I don't think this is OK. This will interrupt the pipeline for something that is not a compilation failure.

Can you elaborate a bit? Canonicalization is a fixpoint iteration of patterns and a failure of applyPatternsAndFoldGreedily indicates that no fixpoint was reached. Isn’t that always a compiler bug? (e.g., bug in a pattern) Would it be better to assert success?

If we don’t check the error state, we can run into hard-to-debug situations where a pattern is registered as a canonicalization but silently not being applied.

This change also makes the CanonicalizerPass signal a pass failure if the greedy pattern rewrite did not converge

I don't think this is OK. This will interrupt the pipeline for something that is not a compilation failure.

Can you elaborate a bit? Canonicalization is a fixpoint iteration of patterns and a failure of applyPatternsAndFoldGreedily indicates that no fixpoint was reached. Isn’t that always a compiler bug? (e.g., bug in a pattern) Would it be better to assert success?
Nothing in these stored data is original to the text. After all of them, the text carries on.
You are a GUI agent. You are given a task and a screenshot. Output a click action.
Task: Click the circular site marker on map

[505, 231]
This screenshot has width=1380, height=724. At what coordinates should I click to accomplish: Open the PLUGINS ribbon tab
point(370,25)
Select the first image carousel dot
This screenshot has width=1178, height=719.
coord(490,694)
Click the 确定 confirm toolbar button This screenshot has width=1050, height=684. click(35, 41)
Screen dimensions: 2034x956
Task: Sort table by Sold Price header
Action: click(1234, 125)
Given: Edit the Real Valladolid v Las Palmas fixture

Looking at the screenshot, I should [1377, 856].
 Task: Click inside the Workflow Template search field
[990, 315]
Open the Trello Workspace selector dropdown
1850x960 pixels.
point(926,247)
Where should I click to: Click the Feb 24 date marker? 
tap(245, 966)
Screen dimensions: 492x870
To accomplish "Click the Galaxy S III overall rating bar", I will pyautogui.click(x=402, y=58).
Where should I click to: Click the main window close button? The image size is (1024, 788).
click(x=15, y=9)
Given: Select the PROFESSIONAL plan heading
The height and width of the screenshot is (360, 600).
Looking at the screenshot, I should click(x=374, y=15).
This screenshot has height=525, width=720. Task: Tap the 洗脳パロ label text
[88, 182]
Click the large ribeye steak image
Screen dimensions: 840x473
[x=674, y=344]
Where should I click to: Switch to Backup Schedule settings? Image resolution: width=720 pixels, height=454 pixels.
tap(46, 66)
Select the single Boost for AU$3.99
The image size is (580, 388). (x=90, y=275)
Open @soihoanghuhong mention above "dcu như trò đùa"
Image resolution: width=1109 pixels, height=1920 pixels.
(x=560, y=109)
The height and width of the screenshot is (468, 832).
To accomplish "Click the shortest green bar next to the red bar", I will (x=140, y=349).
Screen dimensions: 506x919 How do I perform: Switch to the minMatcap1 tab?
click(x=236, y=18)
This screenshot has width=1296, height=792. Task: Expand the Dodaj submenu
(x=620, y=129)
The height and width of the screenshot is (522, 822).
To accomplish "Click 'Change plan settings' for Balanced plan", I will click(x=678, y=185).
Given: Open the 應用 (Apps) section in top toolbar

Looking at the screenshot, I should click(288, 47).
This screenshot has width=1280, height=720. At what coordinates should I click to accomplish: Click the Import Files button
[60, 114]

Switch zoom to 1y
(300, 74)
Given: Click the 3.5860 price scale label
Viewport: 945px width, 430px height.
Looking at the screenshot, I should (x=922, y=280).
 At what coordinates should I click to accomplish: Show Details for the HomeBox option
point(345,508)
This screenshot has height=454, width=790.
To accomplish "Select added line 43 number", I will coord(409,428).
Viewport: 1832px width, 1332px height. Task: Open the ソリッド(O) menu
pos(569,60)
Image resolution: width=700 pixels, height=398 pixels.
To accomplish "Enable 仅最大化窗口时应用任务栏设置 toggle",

Canonicalization is a best-effort based fix-point algorithm. There is no guarantee it will always be reached I believe.
For example, we could fail to reach a fixed point because the input IR would trigger an edge case where some more iterations would be needed to reach fixed point. We'd be shipping a compiler where all of our tests are passing but some input program could trigger a compiler abort.

If we don’t check the error state, we can run into hard-to-debug situations where a pattern is registered as a canonicalization but silently not being applied.

Canonicalization shouldn't be a requirement for correctness I guess?

For example, we could fail to reach a fixed point because the input IR would trigger an edge case where some more iterations would be needed to reach fixed point. We'd be shipping a compiler where all of our tests are passing but some input program could trigger a compiler abort.

Note: Canonicalizations must always converge. (https://mlir.llvm.org/docs/Canonicalization/)

Repeated applications of patterns should converge. Unstable or cyclic rewrites will cause infinite loops in the canonicalizer.

Canonicalization is a best-effort based fix-point algorithm. There is no guarantee it will always be reached I believe.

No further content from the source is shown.